▶ [What this task involves]:
All of the data below should be repeated exactly. Pictures should not be included.

▶ [Record set]:
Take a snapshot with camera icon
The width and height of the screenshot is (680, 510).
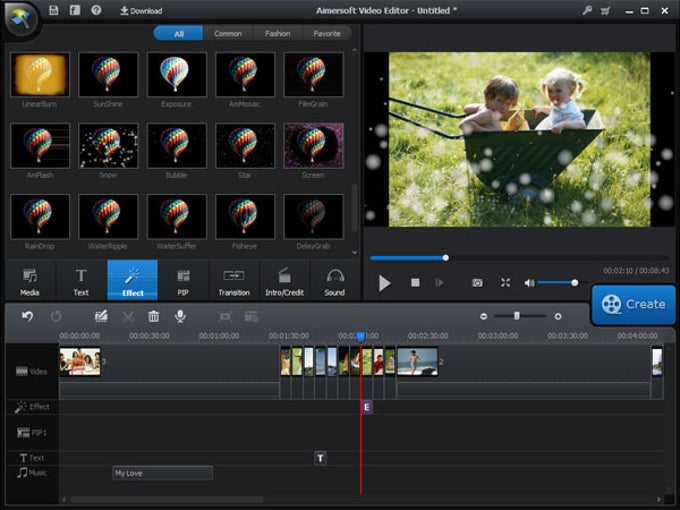click(x=477, y=283)
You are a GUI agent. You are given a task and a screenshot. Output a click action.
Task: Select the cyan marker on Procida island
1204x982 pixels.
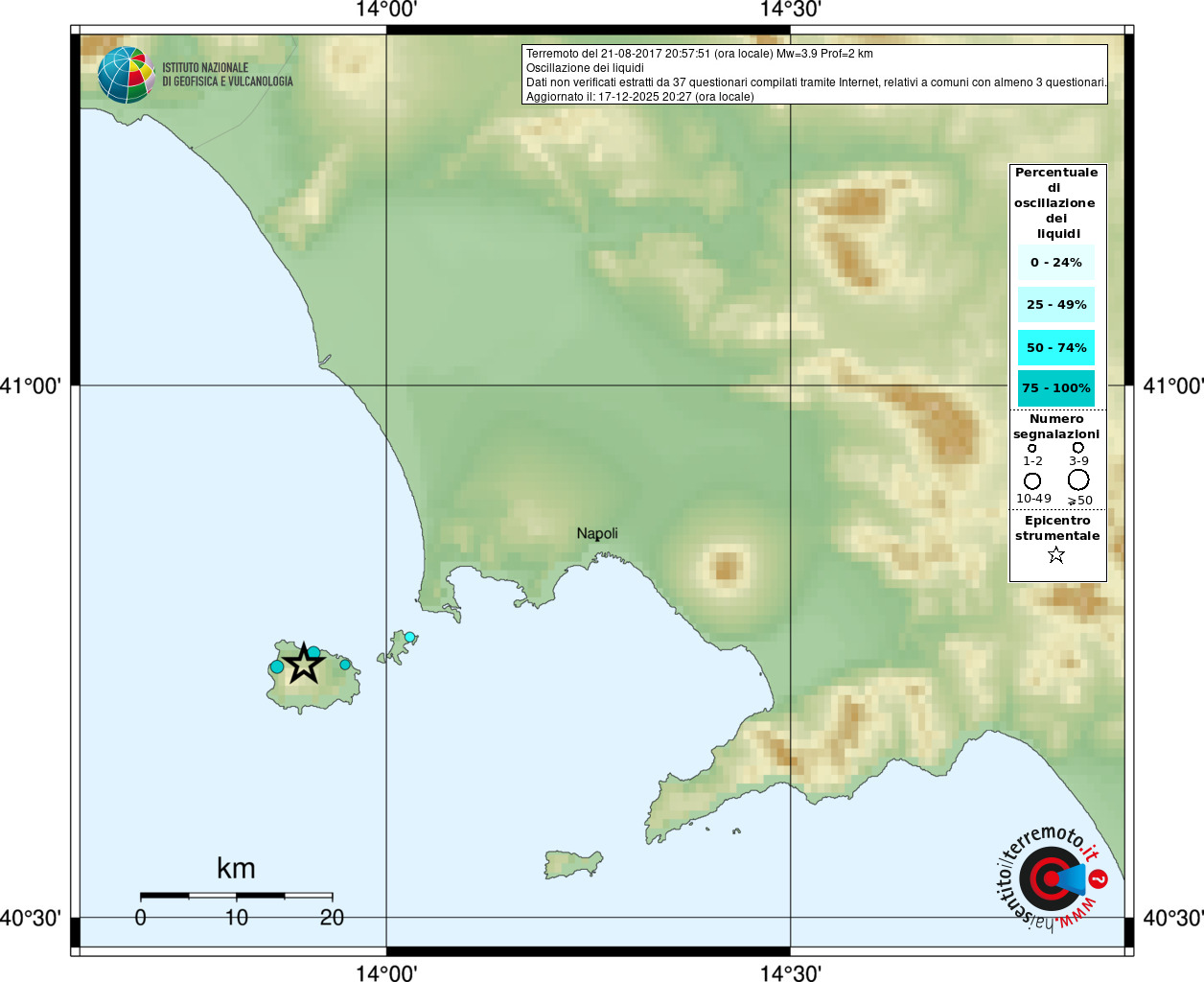tap(409, 638)
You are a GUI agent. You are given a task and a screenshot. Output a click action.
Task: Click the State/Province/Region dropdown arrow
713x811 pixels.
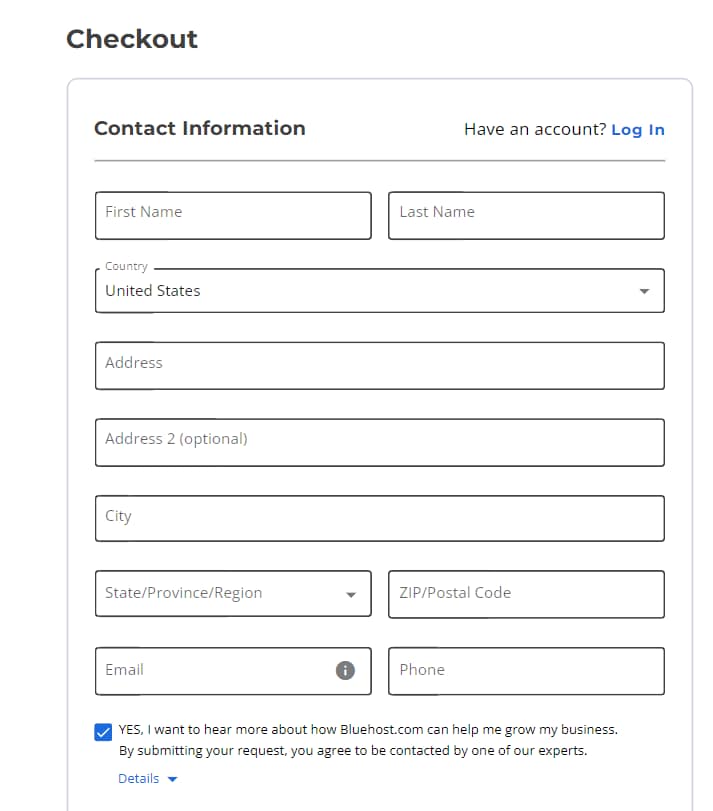(351, 594)
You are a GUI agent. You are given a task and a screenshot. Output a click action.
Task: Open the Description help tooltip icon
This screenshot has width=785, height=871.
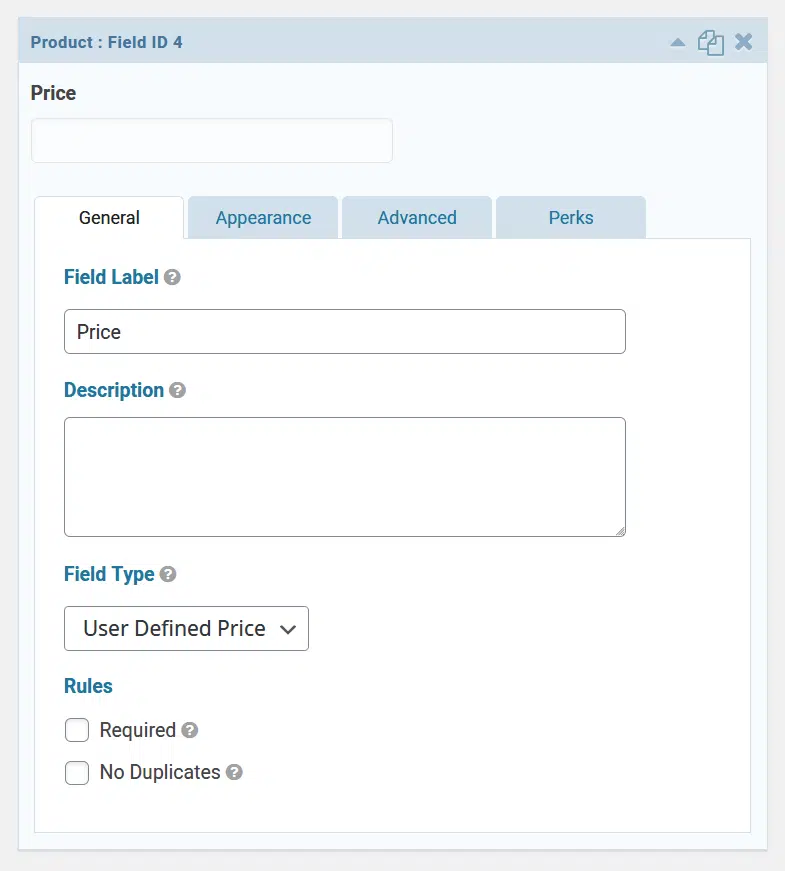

▶ [Response box]:
Take a snapshot with camera icon
The width and height of the screenshot is (680, 510).
click(x=477, y=283)
You are a GUI agent. You are given a task and a screenshot. Output a click action.
Task: Select the cyan marker on Procida island
1204x982 pixels.
tap(409, 638)
You are a GUI agent. You are given a task and a screenshot. Output a click action.
Task: Click the State/Province/Region dropdown arrow
713x811 pixels.
(351, 594)
You are a GUI agent. You are given a task and a screenshot. Output a click action.
Task: Open the Description help tooltip icon
This screenshot has width=785, height=871.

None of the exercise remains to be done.